At that point, the firm anticipates taking at least a week to finalize pay levels and determine minimum and maximum hourly and salary rates. The Administrative Committee has tentatively scheduled a meeting for 12:30 p.m. April 14 to review the study.
The County Board meets on April 15, but it likely will not vote on the study until May.
Consultant Charlie Carlson said the county is at a “key juncture” in the study.
“We’re going to counsel people to be calm. We’ve got a ways to go yet,” Carlson said. “We just need your thoughtful reactions.”
Carlson noted that the county’s original plan to complete the study before the April 1 general election was not feasible. He advised taking up the plan after the board reorganizes in April and implementing the wage changes in 2015, so the county has sufficient time to budget accordingly.
Carlson said municipal and county governments are able to control wages more effectively since most public unions disbanded following implementation of Act 10 in 2011. Prior to that, public employee unions negotiated pay increases and other perks. Act 10 took away most union rights, save for modest wage increases.

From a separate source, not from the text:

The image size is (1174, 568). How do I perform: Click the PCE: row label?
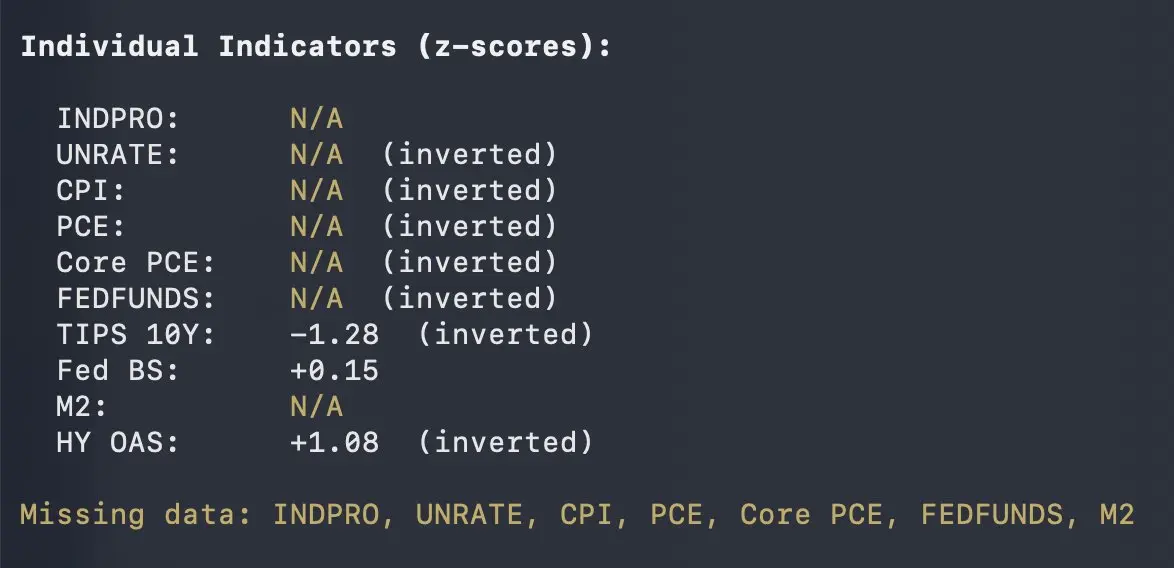(91, 227)
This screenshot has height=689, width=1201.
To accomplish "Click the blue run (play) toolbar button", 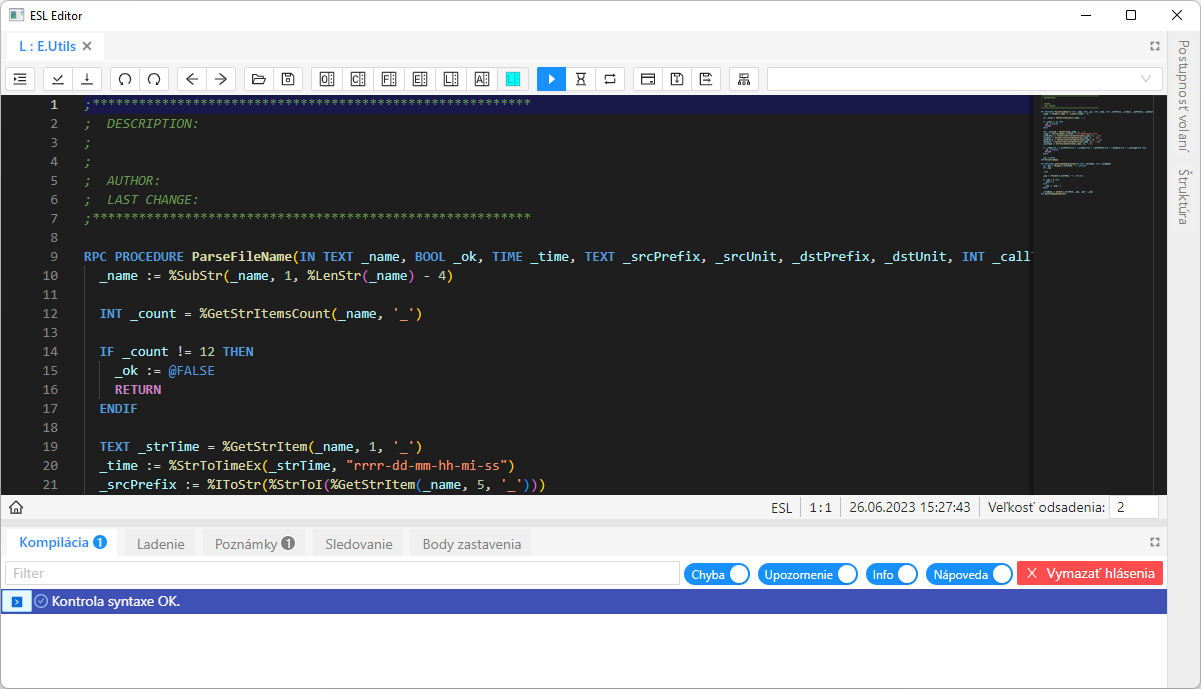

“Most public employers in Wisconsin, for four decades, have engaged in a political process of wage determination,” Carlson said. “This is a process about logic and system and method and control. We try to get as much error out of the process as possible.”
The firm has compared Shawano County’s wages with 23 other Wisconsin counties and two sources in the private sector.
Consultant Barbara Petkovsek said there are three basic pay plans — developing annual or biennial steps across a range, having pay-for-performance similar to what is used in the private sector, or developing a hybrid plan that allows regular steps to a control point and then having future raises or bonuses depend on performance.
“There are ways to design a plan you can afford,” Petkovsek said. “We help you understand so you can make good decisions with the information you provide.”
She said most counties want their employees to at least match the average pay of other counties, but that depends on the county’s budget situation and the need to retain and attract good employees.
Petkovsek pointed out that the county has hired 72 people since 2012 and has several vacancies, including the county planner job, that are expected to be filled in the coming months.
Once a plan is adopted, there is an appeal process for employees, but changes will only be made to correct errors by the consultants or for substantial changes in an employee’s job duties, Carlson said. Changes should not be based on policy decisions by the County Board, or the study will fail, he said.
“This really has to be the art of what’s possible,” Carlson said. “If all we can accomplish in this study is to get positions arrayed appropriately internally and paid competitively, that would be a good day.”